L’idée de la dimension esthétisante de la vision des pauvres est également dans le caractère temporaire de cette pauvreté. Les Etats-Unis vident encore largement dans l’idée que le destin est tout de même l’élévation sociale et la réussite pour tous. La pauvreté traduit un vice, un coup du sort, une faiblesse pathologique. Paradoxalement, il semblerait que ce soient les administrations républicaines, à partir de Reagan, qui, en mettant en avant la réussite et en stigmatisant la pauvreté comme une tare, qui ont remis en cause cette idée.
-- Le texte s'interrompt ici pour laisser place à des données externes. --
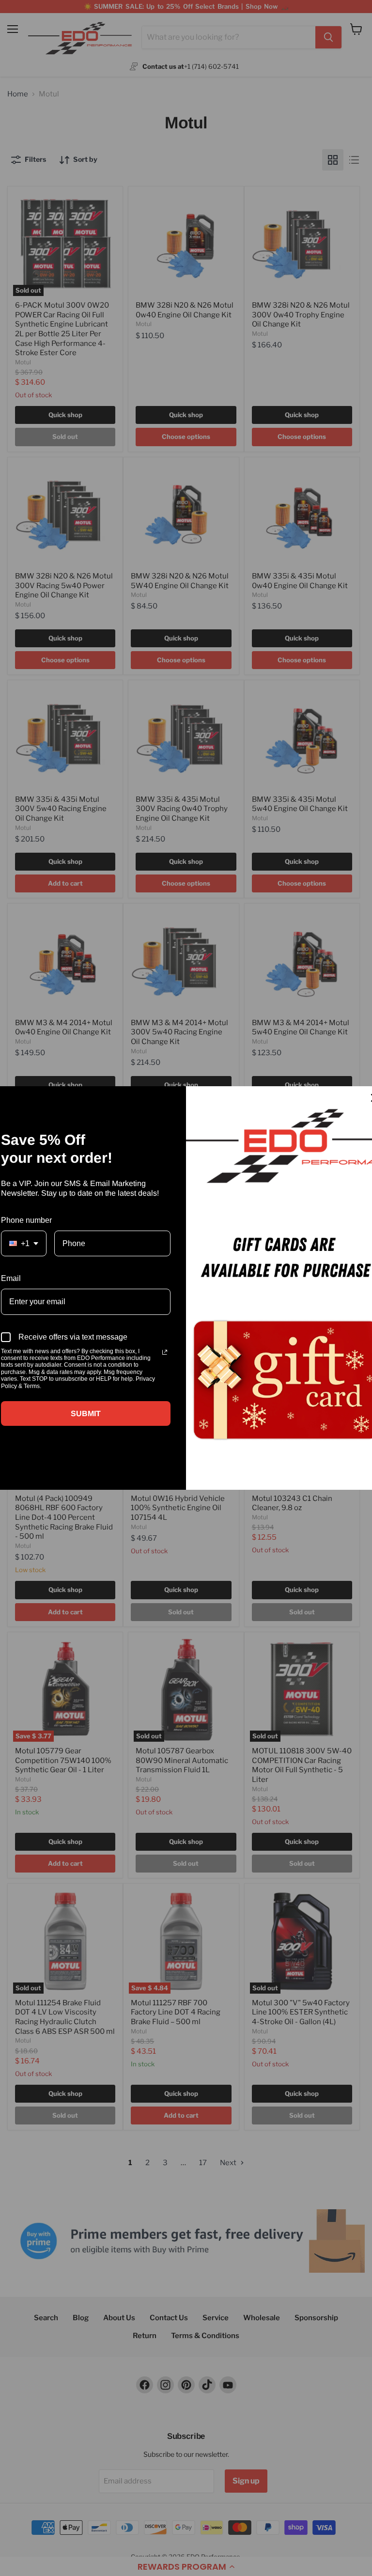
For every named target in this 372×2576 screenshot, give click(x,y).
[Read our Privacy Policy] (164, 1352)
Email (11, 1278)
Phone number (26, 1220)
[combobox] (23, 1243)
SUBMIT (86, 1413)
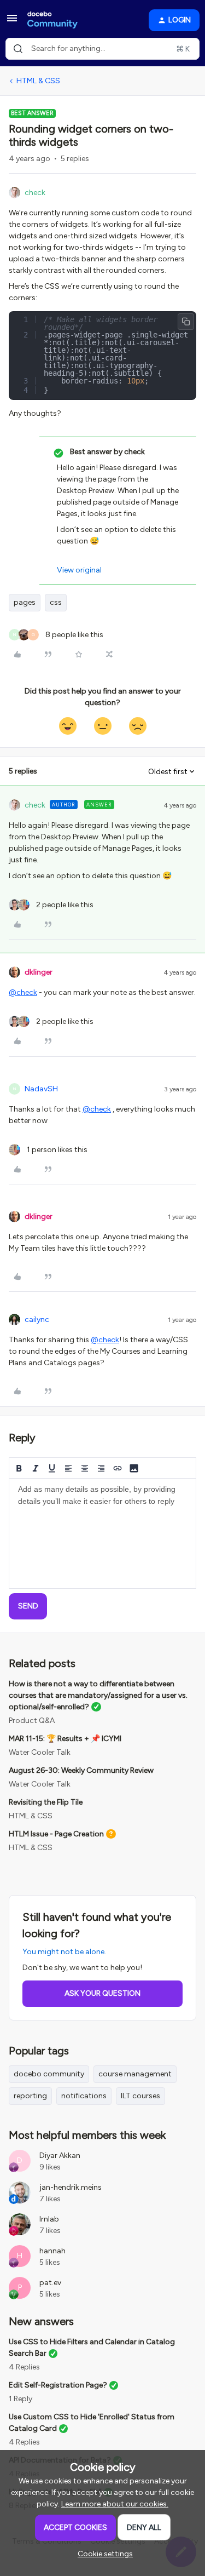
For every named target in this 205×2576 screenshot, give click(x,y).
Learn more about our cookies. (114, 2504)
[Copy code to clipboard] (186, 321)
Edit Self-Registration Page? (58, 2385)
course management (135, 2074)
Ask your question (102, 1993)
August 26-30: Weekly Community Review (81, 1770)
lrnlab (49, 2219)
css (56, 602)
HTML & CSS (38, 80)
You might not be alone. (64, 1951)
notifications (84, 2095)
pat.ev (50, 2282)
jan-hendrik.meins (70, 2187)
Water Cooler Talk (40, 1752)
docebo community (49, 2074)
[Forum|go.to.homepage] (52, 20)
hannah (52, 2251)
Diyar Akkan (59, 2155)
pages (25, 602)
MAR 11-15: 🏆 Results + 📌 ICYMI (65, 1738)
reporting (30, 2095)
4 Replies (24, 2367)
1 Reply (20, 2398)
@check (23, 992)
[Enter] (18, 49)
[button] (12, 22)
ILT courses (140, 2095)
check (35, 192)
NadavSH (41, 1089)
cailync (37, 1319)
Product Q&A (32, 1720)
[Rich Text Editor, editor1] (102, 1533)
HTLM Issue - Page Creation (56, 1834)
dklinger (38, 972)
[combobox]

La société étasunienne n’est pas redistributrice, sauf pendant des périodes très brèves, le fair deal de Truman ou la great society de Johnson. Les ambitions de Clinton ou d’Obama, ont été plus modestes, ont le voit

La définition des pauvres est apparue en 1965 avec de très fortes oppositions des républicains et des monétaristes qui s’opposaient au principe même d’une assistance sociale prise en charge par l’Etat. Ces assistances sociales à vocation caritative et pas redistributive étaient d’ailleurs largement soumises à conditions, notamment celles versées aux femmes seules. Des enquêteurs venaient d’ailleurs vérifier la présence d’un concubin au petit matin…
La loi de 1935 au départ privilégiait les bons pauvres, les enfants orphelins, les aveugles et les personnes âgées nécessiteuses. Les domestiques et les ruraux, sont exclus du bénéfice de ces aides sociales, à cause des démocrates du Sud qui font pression sur Roosevelt afin que les noirs n’en bénéficient pas.
Dans les années 80 la gabegie de l’assistance est dénoncée. Les queen’s welfare (essentiellement des jeunes filles noires) sont ainsi dénoncées avec leurs enfants qui leurs permettent de toucher des aides sociales. Le workfare qui a été voté en 1996 soumet l’obtention d’une aide sociale à un travail d’utilité collective… Mais les villes ont du mal à en assumer la charge.
La conclusion de Romain Huret est assez pessimiste. La non résolution de ce problème social par les Etats-Unis se révèle dangereusement contre-productive. Elle aboutit à un rejet du modèle américain, un modèle qui privatise la résolution de la pauvreté et qui fabrique massivement de l’exclusion.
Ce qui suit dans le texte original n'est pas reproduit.